İzmir'in değerli kent aydını, kentin kültür hamallarından biri, öğretmen, yazar Recai Şeyhoğlu'ndan bir mail geldi. Şeyhoğlu, İzmir'i yerelde yönetmeye talip, başta büyükşehir olmak üzere, tüm adaylara kültür penceresinden bakarak, bazı önerilerde bulunmuş.
Sevgili Recai Şeyhoğlu ağabeyimiz, şunları söylüyor:
"İzmir'de yaşamak, bu kentin havasını solumak, bir sevinç kaynağı. Bu sevinci, kentlilik bilinciyle donatmak uğruna, hepimiz elimizden geldiğince çaba harcıyoruz. İnanıyorum ki, sizler de böylesi çabalara ilgisiz kalmak istemediğiniz için, yerel seçimlerde İzmir'i yönetmeye aday oldunuz. Hepinize demokratik kültürün egemen olduğu, sağlıklı ve erinçli bir seçim dönemi dilerim.
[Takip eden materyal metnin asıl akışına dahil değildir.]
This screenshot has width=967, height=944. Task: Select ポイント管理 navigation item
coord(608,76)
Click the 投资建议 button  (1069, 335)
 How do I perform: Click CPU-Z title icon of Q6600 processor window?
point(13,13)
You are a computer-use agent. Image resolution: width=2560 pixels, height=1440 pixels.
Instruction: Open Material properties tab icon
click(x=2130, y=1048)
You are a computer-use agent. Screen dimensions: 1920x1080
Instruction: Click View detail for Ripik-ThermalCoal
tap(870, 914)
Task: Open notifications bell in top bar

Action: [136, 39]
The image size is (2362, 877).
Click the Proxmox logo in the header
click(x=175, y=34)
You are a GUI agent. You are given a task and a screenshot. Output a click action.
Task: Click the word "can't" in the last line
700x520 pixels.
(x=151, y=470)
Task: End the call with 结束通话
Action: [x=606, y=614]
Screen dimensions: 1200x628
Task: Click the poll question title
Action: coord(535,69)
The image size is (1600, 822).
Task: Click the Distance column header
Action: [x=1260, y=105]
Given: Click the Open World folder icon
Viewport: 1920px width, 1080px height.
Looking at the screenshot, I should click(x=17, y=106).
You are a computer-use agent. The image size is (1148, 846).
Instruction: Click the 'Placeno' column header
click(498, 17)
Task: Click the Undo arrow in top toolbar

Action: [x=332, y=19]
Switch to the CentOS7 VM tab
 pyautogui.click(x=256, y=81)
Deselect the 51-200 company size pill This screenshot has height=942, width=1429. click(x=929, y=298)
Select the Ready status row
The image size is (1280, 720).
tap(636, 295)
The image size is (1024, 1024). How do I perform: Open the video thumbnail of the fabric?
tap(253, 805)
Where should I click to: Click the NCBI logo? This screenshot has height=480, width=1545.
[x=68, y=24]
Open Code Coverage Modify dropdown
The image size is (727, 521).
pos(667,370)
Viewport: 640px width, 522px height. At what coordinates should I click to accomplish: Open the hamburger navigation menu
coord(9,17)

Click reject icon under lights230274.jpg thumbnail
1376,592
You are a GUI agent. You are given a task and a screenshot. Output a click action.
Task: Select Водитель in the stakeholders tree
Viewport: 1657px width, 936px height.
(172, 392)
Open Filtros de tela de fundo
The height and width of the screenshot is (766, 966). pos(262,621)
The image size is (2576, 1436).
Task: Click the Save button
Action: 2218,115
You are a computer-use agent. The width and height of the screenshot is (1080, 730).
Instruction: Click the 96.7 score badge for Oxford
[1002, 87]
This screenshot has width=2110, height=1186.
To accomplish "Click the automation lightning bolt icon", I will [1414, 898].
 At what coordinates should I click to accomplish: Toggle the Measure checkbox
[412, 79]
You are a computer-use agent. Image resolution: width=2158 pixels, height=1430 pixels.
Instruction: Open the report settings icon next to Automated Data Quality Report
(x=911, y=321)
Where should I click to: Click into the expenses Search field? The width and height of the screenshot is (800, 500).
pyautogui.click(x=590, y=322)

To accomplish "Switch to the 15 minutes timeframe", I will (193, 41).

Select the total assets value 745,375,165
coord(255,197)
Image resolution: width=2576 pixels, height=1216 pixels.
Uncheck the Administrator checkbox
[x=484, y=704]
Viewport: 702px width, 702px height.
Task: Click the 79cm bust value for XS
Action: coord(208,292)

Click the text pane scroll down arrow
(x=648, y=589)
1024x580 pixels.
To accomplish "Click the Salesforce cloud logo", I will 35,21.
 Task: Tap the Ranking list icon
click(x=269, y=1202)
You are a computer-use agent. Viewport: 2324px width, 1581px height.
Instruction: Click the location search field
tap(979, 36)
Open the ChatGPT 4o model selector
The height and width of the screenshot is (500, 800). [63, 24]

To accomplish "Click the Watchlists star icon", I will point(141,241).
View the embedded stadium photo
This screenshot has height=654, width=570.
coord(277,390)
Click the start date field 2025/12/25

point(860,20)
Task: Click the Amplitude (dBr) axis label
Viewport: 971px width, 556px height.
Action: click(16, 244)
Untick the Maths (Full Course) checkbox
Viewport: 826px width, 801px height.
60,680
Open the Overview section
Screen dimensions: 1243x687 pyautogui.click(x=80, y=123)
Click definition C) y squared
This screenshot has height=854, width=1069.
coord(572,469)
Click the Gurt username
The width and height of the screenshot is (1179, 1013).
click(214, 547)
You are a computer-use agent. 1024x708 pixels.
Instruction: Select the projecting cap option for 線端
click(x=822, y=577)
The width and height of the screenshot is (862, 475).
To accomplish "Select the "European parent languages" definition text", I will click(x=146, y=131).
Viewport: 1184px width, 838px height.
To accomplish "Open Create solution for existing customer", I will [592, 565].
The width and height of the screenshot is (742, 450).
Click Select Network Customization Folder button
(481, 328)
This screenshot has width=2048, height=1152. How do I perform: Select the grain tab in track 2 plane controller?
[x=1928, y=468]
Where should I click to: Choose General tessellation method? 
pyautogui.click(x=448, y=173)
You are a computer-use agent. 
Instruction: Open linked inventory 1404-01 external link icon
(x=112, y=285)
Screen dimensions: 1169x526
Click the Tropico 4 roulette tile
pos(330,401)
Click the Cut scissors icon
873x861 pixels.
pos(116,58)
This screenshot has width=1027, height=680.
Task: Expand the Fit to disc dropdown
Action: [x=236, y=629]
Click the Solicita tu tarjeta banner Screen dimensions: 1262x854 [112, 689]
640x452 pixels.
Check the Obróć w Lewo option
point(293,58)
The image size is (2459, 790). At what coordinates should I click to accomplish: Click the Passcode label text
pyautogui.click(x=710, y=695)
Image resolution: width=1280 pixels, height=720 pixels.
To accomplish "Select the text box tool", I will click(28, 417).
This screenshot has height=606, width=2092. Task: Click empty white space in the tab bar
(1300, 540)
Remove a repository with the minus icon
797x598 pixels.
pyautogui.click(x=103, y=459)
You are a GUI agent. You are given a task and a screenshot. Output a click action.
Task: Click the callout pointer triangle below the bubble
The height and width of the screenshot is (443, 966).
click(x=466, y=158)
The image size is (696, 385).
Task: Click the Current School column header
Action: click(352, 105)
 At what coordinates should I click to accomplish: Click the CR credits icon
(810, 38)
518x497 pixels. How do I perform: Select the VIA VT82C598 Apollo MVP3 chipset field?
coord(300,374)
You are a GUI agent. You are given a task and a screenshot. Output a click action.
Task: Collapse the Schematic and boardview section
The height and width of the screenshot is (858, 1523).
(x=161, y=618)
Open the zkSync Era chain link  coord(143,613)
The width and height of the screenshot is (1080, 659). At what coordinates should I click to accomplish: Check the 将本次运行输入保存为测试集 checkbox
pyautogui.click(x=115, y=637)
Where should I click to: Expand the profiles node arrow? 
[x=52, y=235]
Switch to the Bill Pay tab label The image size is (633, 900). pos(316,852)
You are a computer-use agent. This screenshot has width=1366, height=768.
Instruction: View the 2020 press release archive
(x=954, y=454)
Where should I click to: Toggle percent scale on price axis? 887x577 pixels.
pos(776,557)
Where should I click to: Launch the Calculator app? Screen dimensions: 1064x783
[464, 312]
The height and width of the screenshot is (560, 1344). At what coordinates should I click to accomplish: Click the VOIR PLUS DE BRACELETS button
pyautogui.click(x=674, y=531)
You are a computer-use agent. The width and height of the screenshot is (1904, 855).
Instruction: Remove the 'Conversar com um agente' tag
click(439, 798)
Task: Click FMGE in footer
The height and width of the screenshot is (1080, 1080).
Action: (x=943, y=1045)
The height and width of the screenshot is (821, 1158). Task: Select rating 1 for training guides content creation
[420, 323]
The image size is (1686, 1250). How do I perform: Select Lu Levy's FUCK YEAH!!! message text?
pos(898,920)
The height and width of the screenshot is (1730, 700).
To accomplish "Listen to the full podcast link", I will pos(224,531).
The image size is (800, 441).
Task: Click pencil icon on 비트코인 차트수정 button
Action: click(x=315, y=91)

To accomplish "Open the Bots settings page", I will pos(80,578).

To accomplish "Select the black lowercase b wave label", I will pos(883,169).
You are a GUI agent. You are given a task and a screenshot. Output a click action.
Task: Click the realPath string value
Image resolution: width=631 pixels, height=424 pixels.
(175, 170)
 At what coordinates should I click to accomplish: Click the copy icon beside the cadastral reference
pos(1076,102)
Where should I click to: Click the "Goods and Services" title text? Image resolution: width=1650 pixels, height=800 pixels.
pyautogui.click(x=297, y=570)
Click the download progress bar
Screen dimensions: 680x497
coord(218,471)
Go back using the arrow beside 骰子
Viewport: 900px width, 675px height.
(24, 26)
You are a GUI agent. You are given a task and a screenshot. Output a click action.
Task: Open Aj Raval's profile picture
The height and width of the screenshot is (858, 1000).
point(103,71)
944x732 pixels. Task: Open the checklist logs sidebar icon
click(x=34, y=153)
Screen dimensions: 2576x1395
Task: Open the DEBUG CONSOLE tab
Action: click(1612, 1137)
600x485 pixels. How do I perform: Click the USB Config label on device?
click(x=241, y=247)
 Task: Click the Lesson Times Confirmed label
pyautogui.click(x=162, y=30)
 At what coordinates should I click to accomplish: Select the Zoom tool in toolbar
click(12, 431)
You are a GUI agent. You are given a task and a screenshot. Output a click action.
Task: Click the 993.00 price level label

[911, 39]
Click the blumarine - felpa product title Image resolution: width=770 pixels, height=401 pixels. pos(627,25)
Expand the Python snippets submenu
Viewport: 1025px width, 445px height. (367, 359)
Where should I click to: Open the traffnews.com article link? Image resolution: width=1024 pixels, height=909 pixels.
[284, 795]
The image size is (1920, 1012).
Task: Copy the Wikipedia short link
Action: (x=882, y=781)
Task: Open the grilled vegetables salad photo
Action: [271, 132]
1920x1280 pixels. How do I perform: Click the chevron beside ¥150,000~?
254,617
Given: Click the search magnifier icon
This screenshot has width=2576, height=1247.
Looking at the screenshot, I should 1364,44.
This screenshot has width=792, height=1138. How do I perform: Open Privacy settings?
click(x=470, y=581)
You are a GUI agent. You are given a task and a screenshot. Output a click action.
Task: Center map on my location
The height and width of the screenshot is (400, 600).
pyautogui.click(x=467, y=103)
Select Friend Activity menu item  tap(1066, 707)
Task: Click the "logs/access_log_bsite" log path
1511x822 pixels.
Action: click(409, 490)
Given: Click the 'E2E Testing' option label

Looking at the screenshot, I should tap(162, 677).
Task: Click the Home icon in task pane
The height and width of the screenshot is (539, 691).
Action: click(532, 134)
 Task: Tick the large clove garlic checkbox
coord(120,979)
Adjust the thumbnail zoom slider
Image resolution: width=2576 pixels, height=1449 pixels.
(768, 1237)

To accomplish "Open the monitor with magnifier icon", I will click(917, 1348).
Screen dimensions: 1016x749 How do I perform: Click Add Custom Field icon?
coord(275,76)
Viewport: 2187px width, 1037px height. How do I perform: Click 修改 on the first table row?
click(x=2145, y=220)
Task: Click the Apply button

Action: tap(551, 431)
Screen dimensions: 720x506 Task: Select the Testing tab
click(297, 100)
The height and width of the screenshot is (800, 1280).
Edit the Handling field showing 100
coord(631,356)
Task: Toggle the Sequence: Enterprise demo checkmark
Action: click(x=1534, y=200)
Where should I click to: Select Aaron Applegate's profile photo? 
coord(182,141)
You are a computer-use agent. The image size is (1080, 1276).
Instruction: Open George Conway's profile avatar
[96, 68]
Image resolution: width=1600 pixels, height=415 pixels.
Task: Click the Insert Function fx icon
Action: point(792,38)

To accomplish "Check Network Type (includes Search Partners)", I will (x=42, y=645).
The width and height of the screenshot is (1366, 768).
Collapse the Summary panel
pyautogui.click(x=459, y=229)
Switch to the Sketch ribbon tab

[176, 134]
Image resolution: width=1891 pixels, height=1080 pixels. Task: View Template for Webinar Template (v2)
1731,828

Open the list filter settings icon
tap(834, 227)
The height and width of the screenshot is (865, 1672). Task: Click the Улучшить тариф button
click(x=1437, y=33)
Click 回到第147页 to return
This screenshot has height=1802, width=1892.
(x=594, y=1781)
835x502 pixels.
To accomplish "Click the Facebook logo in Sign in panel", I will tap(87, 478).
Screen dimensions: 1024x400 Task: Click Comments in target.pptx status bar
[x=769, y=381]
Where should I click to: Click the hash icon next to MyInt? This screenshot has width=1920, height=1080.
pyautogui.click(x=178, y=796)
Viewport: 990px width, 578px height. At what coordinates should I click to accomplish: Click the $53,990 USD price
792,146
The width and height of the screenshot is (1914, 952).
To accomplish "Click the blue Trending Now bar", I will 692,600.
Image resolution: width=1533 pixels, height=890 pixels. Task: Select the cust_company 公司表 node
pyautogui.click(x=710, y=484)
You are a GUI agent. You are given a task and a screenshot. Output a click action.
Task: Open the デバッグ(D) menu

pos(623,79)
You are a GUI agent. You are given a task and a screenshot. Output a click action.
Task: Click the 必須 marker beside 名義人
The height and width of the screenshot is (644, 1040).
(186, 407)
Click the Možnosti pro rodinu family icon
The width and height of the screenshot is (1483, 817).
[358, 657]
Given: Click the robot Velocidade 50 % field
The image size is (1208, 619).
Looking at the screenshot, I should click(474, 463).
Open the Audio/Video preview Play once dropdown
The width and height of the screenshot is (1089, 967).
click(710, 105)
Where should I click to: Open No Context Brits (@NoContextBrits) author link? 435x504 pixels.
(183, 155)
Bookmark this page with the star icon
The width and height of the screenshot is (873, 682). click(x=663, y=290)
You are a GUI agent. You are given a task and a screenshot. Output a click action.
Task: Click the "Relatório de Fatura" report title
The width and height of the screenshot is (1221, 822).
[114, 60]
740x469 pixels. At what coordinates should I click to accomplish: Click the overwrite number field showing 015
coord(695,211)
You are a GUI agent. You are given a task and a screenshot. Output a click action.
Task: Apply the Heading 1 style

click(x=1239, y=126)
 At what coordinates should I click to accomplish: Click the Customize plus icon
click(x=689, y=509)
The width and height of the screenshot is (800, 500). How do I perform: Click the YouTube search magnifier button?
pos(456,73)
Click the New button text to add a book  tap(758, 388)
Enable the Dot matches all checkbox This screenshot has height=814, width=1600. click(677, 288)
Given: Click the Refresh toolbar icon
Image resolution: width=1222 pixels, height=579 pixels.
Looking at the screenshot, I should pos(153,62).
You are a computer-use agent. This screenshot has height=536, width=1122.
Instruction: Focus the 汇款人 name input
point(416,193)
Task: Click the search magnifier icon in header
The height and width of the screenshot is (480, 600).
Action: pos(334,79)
Sayın adaylar, bilindiği gibi İzmir'de henüz Türkiye Yazarlar Sendikası, Edebiyatçılar Derneği ve PEN'in bir bürosu, buluşma adresi yok. Halkçıkatılımcı- demokrat olduklarını savlayan belediye başkanlarının, bu konuya ilgi göstermeleri, daha önce birçok kez dillendirilse de, sonuç alınamadı. Bir dönem YAZARLAR EVİ projesi, Ahmet Piriştina'nın dikkatine sunuldu (Dinçer Sezgin, Radikal), ancak başarıya ulaşılamadı.
Oysa dünyanın tüm çağdaş ülkelerinde, böylesi mekanlara önem verilir; yazar örgütleri kendilerine özgülenen çatıların altında toplantılar yapar, etkinlikler düzenler, kent kültürüne katkıda bulunurlar.
Ayrıca belediyelere kültürsanat politikaları konusunda yol göstererek bir tür kültür danışmanlığı yapmış olurlar. Belediye başkanları, kamu vicdanının sesi demek olan yazarlarla görüşmeler yaparak kendilerine bir yön çizerler. Aslında bu tür girişimlere şimdiden başlamak gerekli.
Seçim dönemlerinde hemşehri dernekleri, sendikalar, etkili kişiler, esnaf odaları vb. odaklar nasıl ziyaret ediliyorsa, benzer şekilde güzel sanatlar fakülteleri, edebiyat dergileri, tiyatrobale- opera kurumları, yayınevleri, ozan-yazar buluşmalarına tanıklık yapan kitabevleri de ziyaret edilmeli ve adaylar hem bakış açılarına yeni bir boyut kazandırmalı hem de İzmir'i bir bütün olarak kucaklamalıdırlar.
Göreve geldiklerinde, kendilerine kültür-sanat danışmanlığı yapacak olan kişileri belirlerken de, bu örgütlerin rehberliğinden yararlanmanın yolunu şimdiden aramalıdırlar.
Şurası çok önemli çünkü:
Bir belediye başkanının kültür sanat danışmanı, "arkadaş, hemşehri, arkadaşının eşi, dostunun dostu, bölgecilik" gibi feodal kartlarla değil "yeterlilik" kartıyla seçilmelidir.
Böyle bir seçim de, ancak yazar örgütlerinin görüşünün alınmasıyla mümkündür.
Kısacası belediye başkanlarının kenti iyi yönetiyor olmaları, danışmanlarının seçiminde gösterdiği özenle ilişkili. İşin içine kültür ve sanat gibi geniş bir pencere girince, bu seçim çok daha fazla önem kazanıyor.
Dikkatinize sunar, duyarlılık ve başarılar dilerim.
" Sevgili Recai Şeyoğlu'nun yazdıklarına katılıyorum. Doğru bir yaklaşım. Kanımca İzmir'i yönetmeye talip olan tüm adaylar, bu yaklaşımı ciddiye almalı.